1138 Geoffroy de Monmouth: "Historia Regum Britanniae": fausse étymologie de Carmarthen. Fusion de Merlin avec Ambroise, le devin de Vortigern, mais non avec le roi Ambroise Aurélien.
La tour de Vortigern. Le transport de Stonehenge. Uther Pendragon, frère d'Aurélien et père d'Arthur (subterfuge de Merlin. Igerne: chap. 137).
1148 Geoffroy de Monmouth: "Vita Merlini": Merlin sert le roi de Dyved (Demetia) qui avec le roi de Gwynedd et le Cumbrien Rodarchus font face à l'Ecossais Guennolous. Gwendoloena est sa femme. Ganieda est sa soeur. Telgesinus (Taliesin) et Maeldin sont ses amis.
1150 Robert Wace: "Roman de Brut", traduit HRB du latin en français.
1150-1180 les évêques de Glasgow Herbert puis Jocelin font rédiger la vie de Kentigern. Le bouffon de Rederech s'appelle Laloecen.
1155 Anonyme: "Triade des principaux bardes de l'Île de Bretagne" : "Myrddin fils de Morfryn, Myrddin Emrys et Taliesin"
1170 Chrétien de Troyes: "Erec et Enide", 1er "roman de la Table Ronde: Merlin n'est plus mentionné.

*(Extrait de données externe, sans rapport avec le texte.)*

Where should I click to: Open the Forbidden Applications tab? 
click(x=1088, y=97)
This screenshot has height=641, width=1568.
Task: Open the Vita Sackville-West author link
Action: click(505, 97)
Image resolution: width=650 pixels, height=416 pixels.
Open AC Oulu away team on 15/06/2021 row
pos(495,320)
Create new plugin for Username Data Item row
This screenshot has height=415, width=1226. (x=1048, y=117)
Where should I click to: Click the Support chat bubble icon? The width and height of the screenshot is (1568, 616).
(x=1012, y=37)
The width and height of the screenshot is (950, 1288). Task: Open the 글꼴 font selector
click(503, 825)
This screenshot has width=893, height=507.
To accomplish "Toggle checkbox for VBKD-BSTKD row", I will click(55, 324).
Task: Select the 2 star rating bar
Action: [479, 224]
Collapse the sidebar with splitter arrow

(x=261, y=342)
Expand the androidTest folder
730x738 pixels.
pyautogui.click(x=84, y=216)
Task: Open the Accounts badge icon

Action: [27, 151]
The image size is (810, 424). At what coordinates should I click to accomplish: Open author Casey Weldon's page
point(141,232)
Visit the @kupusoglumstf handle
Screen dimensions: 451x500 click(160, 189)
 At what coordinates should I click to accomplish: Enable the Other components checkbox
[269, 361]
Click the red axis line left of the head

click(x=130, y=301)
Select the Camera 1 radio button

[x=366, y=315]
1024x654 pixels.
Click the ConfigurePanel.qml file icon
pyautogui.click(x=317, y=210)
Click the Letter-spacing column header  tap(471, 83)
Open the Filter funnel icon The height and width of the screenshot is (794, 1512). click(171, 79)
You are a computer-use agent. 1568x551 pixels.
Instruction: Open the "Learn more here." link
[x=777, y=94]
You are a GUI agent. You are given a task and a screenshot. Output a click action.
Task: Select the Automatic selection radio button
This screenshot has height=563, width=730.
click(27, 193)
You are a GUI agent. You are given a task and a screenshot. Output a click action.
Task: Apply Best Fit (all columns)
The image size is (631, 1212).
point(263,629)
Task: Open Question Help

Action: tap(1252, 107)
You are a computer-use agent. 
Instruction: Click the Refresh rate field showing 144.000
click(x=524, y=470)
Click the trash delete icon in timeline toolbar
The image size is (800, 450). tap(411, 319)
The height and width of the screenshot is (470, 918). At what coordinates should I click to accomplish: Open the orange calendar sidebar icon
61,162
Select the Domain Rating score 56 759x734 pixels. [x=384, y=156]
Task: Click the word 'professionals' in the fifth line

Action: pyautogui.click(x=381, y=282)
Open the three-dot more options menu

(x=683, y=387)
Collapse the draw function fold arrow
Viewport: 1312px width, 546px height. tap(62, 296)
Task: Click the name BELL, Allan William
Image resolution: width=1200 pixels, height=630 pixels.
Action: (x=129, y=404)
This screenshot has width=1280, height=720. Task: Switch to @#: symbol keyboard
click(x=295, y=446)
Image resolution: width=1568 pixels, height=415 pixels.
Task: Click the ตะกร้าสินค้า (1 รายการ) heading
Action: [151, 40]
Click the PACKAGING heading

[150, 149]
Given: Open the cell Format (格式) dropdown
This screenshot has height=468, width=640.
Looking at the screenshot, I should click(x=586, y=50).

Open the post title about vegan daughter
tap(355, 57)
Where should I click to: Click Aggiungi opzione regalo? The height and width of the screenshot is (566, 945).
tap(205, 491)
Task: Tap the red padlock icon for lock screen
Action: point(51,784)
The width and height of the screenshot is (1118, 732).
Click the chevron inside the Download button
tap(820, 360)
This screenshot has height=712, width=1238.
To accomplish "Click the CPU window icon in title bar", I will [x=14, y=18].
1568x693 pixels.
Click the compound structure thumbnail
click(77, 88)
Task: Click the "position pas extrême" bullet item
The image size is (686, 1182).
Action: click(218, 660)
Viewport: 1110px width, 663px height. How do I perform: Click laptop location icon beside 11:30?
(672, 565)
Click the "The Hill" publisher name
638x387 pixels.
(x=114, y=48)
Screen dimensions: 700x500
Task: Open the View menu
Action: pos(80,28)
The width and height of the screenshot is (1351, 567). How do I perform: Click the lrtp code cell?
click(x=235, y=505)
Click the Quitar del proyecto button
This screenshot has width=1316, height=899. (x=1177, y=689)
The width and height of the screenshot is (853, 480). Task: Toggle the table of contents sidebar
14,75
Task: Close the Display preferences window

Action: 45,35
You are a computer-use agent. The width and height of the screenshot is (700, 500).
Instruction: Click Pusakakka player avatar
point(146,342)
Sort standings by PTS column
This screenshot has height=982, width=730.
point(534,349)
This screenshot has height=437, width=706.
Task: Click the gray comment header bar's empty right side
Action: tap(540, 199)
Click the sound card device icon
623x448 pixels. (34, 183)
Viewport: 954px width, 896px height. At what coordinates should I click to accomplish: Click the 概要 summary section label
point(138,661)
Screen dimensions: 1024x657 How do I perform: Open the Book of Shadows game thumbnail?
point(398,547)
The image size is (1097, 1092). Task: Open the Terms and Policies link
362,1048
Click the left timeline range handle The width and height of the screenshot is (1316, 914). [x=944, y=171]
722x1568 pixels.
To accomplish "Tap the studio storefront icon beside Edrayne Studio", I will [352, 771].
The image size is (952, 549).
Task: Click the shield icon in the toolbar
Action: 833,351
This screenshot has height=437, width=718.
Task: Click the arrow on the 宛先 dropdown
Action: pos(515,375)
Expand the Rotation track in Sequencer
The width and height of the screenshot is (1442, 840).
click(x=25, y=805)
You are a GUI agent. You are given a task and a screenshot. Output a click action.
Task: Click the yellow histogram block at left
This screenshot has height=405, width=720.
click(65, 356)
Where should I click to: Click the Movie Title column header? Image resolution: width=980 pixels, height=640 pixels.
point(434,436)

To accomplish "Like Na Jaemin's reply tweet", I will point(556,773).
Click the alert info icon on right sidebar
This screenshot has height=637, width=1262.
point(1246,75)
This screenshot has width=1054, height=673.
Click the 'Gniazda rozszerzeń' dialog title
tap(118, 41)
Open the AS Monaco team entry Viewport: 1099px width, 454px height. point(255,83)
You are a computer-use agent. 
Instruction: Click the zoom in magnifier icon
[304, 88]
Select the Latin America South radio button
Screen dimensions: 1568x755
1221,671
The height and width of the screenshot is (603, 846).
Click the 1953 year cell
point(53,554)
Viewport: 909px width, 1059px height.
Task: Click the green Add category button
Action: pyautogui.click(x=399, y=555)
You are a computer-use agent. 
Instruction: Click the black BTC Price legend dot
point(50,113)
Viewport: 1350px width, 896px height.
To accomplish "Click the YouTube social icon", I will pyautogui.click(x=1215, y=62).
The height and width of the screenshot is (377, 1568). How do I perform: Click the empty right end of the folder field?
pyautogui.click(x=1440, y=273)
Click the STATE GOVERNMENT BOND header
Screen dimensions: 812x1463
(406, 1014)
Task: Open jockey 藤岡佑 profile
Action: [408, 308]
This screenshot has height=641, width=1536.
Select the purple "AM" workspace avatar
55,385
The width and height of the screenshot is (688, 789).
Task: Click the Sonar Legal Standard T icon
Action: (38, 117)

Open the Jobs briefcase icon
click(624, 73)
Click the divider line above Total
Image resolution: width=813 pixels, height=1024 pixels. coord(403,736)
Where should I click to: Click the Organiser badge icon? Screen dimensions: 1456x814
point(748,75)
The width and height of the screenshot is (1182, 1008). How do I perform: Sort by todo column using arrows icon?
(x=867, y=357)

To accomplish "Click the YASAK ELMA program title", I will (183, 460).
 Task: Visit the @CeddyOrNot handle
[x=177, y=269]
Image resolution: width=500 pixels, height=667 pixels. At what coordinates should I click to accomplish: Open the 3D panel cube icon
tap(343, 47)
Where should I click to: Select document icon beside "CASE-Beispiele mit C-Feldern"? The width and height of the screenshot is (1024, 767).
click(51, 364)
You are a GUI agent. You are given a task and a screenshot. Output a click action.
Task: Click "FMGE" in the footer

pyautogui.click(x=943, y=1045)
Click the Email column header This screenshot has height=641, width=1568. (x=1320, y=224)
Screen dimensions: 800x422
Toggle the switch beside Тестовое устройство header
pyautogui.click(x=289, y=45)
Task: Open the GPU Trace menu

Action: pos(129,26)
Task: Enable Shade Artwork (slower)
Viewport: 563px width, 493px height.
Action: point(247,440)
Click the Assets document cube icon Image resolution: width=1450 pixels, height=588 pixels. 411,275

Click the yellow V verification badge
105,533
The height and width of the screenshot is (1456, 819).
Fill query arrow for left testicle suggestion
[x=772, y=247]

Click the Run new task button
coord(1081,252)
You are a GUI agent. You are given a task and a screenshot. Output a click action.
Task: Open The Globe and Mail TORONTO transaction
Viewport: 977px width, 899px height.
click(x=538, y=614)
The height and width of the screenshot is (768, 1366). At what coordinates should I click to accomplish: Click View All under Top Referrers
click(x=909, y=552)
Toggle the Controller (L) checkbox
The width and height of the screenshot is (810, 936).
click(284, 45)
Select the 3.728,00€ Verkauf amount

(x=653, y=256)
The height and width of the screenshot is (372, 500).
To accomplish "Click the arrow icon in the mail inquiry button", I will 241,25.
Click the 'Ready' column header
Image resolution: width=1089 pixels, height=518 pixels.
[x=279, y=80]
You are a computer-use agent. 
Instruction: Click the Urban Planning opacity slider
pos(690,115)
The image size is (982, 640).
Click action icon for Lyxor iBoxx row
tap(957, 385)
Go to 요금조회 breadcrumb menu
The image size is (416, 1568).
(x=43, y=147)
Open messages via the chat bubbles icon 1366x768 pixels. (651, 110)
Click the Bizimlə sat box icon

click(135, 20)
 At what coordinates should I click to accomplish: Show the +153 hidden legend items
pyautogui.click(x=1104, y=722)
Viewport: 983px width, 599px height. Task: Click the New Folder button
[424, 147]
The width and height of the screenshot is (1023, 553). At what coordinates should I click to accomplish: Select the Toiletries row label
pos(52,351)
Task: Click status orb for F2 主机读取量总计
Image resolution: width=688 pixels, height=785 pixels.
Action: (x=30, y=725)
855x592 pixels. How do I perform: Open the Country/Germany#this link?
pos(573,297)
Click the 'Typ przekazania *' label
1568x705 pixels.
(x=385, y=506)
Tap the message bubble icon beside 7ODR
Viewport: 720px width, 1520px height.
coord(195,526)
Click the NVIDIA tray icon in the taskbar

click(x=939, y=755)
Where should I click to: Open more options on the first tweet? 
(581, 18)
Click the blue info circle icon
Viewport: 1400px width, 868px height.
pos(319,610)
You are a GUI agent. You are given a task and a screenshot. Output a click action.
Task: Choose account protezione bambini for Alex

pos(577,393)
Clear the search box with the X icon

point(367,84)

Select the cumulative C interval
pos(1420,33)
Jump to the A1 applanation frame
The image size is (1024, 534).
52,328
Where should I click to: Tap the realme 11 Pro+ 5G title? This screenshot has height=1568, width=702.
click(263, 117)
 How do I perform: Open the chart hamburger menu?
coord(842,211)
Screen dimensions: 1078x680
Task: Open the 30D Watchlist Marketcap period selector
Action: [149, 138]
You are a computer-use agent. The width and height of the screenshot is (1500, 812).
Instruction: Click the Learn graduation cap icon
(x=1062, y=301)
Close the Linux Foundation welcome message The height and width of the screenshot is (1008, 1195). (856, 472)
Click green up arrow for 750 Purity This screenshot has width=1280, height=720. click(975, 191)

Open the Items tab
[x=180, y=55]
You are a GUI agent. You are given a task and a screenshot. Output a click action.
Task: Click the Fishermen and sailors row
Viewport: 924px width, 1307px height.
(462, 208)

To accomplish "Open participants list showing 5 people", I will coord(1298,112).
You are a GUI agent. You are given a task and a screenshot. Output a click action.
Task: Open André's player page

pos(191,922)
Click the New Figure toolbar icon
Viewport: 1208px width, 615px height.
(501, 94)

1190 Robert de Boron: trilogie: "Estoire du Graal" +"Merlin" +"Perceval" en vers, complétés par les manuscrits de Modène et Didot en prose: Merlin mentor d'Arthur, prophète et intrigant, initiateur de la quête du Graal, l'épée dans l'enclume: christianisation du mythe.
1191 Giraud de Bary: sous le règne d'Henri II, découverte du tombeau d'Arthur à Glastonbury
1250 Anonyme: "Suite de Merlin" et "Estoire de Merlin": Viviane; EM est un des 5 volumes de la "Vulgate" (EM, Estoire et Quête du Saint Graal, Lancelot, Mort Artu).
1350 "Vita Merlini Silvestris": Lailoken et Kentigern (triple mort). Lailoken et le roi Meldred: la feuille sur la coiffure.
1450 Thomas Malory: "Le morte d'Arthur": Traduction anglaise de la Vulgate.